--- Begin ---
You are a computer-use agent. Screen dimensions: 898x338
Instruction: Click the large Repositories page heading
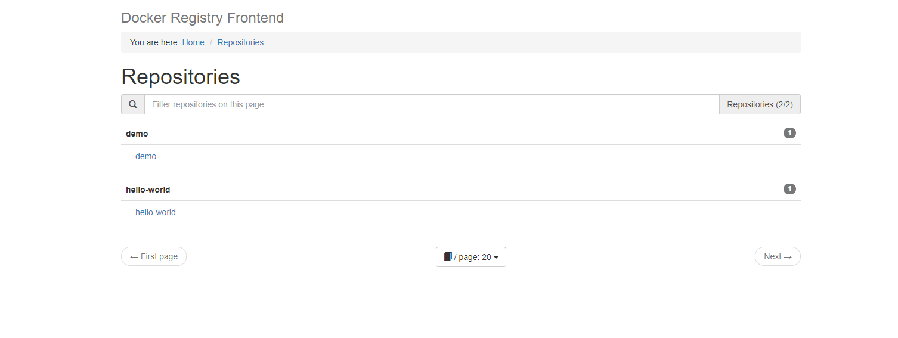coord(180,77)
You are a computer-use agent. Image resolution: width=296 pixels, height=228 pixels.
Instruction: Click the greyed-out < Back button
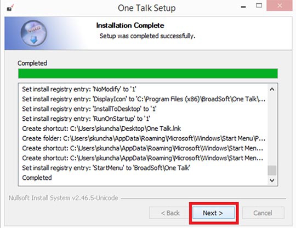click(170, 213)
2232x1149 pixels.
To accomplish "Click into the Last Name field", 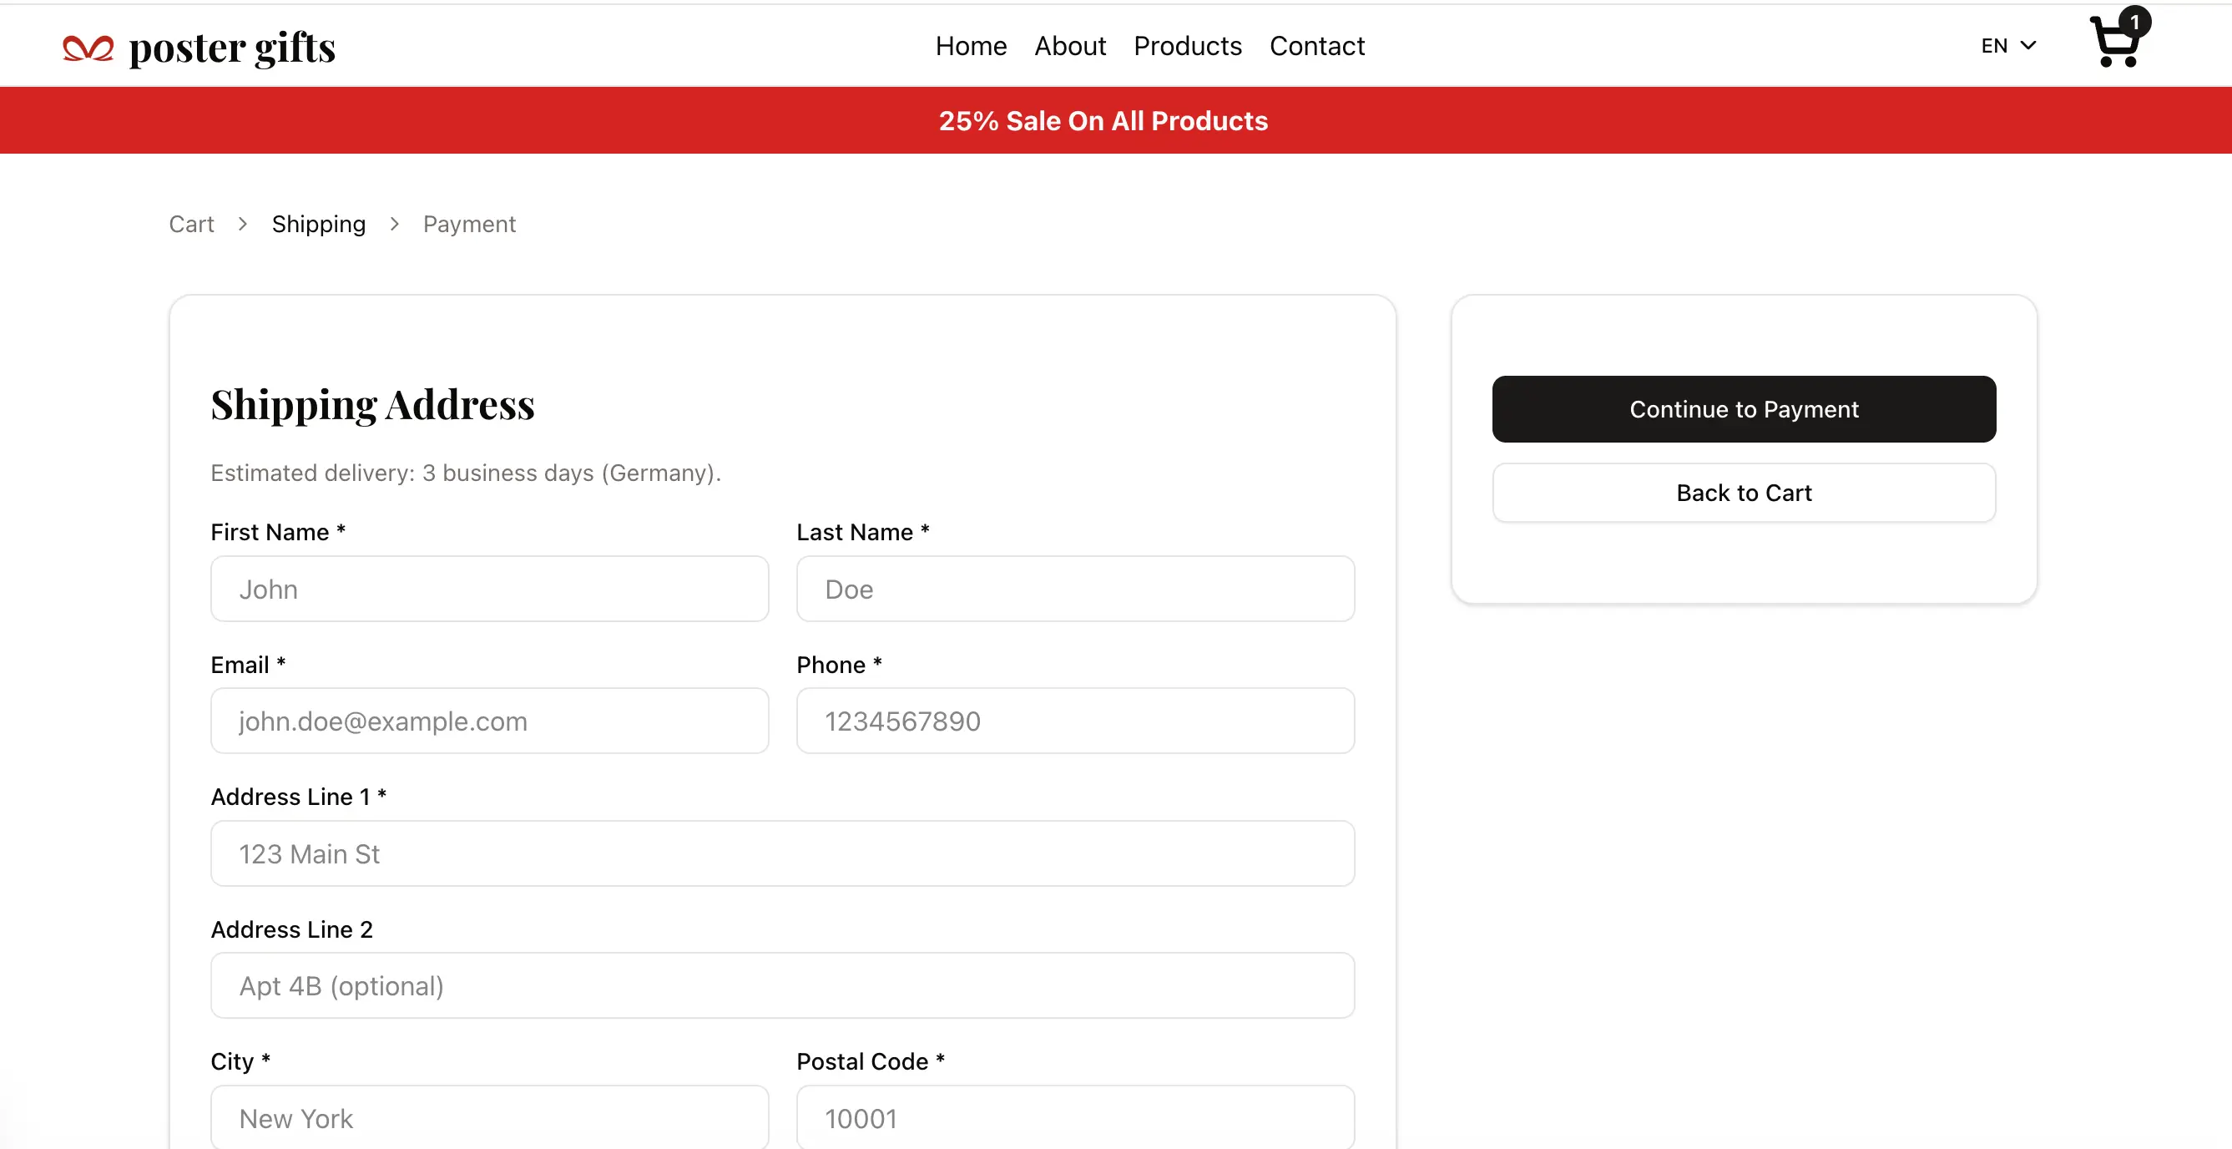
--- End ---
--- Begin ---
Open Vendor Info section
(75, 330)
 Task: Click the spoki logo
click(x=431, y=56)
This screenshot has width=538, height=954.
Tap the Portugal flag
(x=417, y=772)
--- End ---
▶ _Aim_: Reproduce the rows from the line with "Task: Click the spoki logo" through the line with "(x=417, y=772)", including the request lines, and multiply each coordinate in the answers by 2.4, rounding to whole numbers with halves rounded up. Leave every other number unchanged.

▶ _Solution to the exercise_:
 Task: Click the spoki logo
click(x=1034, y=134)
This screenshot has width=538, height=954.
Tap the Portugal flag
(x=1001, y=1853)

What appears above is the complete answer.